1960: la République centrafricaine accède à l’indépendance sous l’impulsion de l’abbé Barthélémy Boganda. Plus d’un demi-siècle plus tard, après de nombreux coups d’État et malgré une présence militaire française quasi permanente , les forces armées locales sont incapables, en 2013, d’enrayer les affrontements entre Seleka et anti-balakas. A contrario, la stabilité durable d’un État comme le Sénégal, s’appuyant sur un modèle relativement démocratique, semble globalement être une réussite notamment parce qu’elle s’appuie sur une véritable armée nationale crédible et efficace.

 

La période de décolonisation a été marquée par un accès généralisé à une indépendance institutionnelle. L’une des conditions du passage de cet état «de jure» à celui d’une indépendance «de facto» est la mise sur pied d’une armée nationale, illustration et incarnation de l’État et de ses prérogatives régaliennes. La participation de la France à ce processus de mise sur pied des forces armées, essentiellement terrestres, fut permanente, toujours sensible, mais aux résultats inégaux. Il convient dès lors de s’interroger sur la nature et le bilan de l’action de la France au sein de ses anciennes colonies, dans cette participation à la création des outils de défense terrestres ou couramment appelée assistance militaire opérationnelle . Le rôle de la France, essentiellement dévolu à la mise en œuvre d’une action de coopération structurelle et/ou conjoncturelle, revêt des aspects extrêmement divers (matériels ou formation par exemple) qui seront intégrés à l’analyse.

 

Nos travaux se concentreront sur le continent africain, zone historique d’effort français depuis la décolonisation, et excluront des actions spécifiques comme les OMLT en Afghanistan, pour ne citer qu’elles.

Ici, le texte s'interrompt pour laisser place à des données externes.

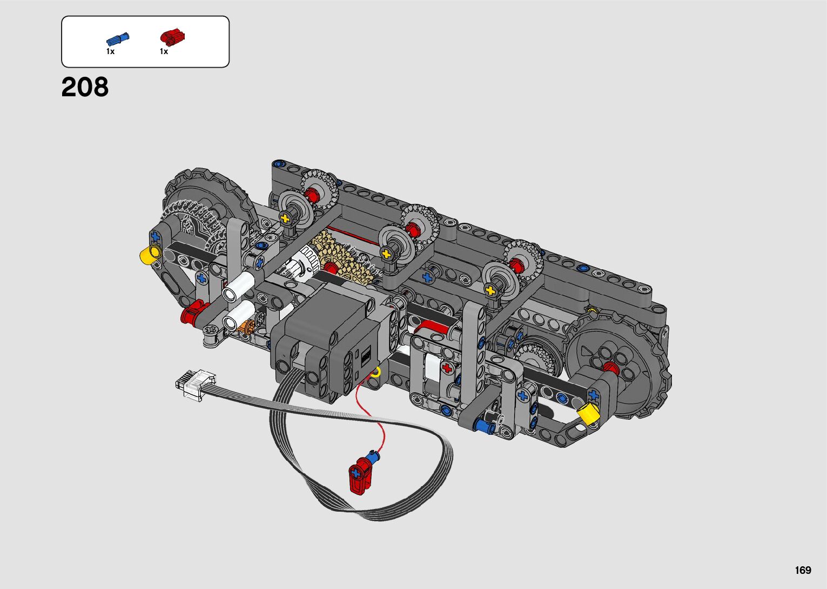827x589 pixels.
Task: Click the red connector on the left frame
Action: coord(192,314)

Il s’avère que la participation de la France à la mise sur pied des forces terrestres étrangères est un succès en demi-teinte qui pourrait être plus complet sous réserve d’une stratégie globale et adaptée. Le démontrer, c’est remettre les réussites et échecs dans une perspective historique, en décliner les causes internes et externes avant de proposer quelques pistes pour relancer une formation efficiente des forces terrestres du «continent perdu ».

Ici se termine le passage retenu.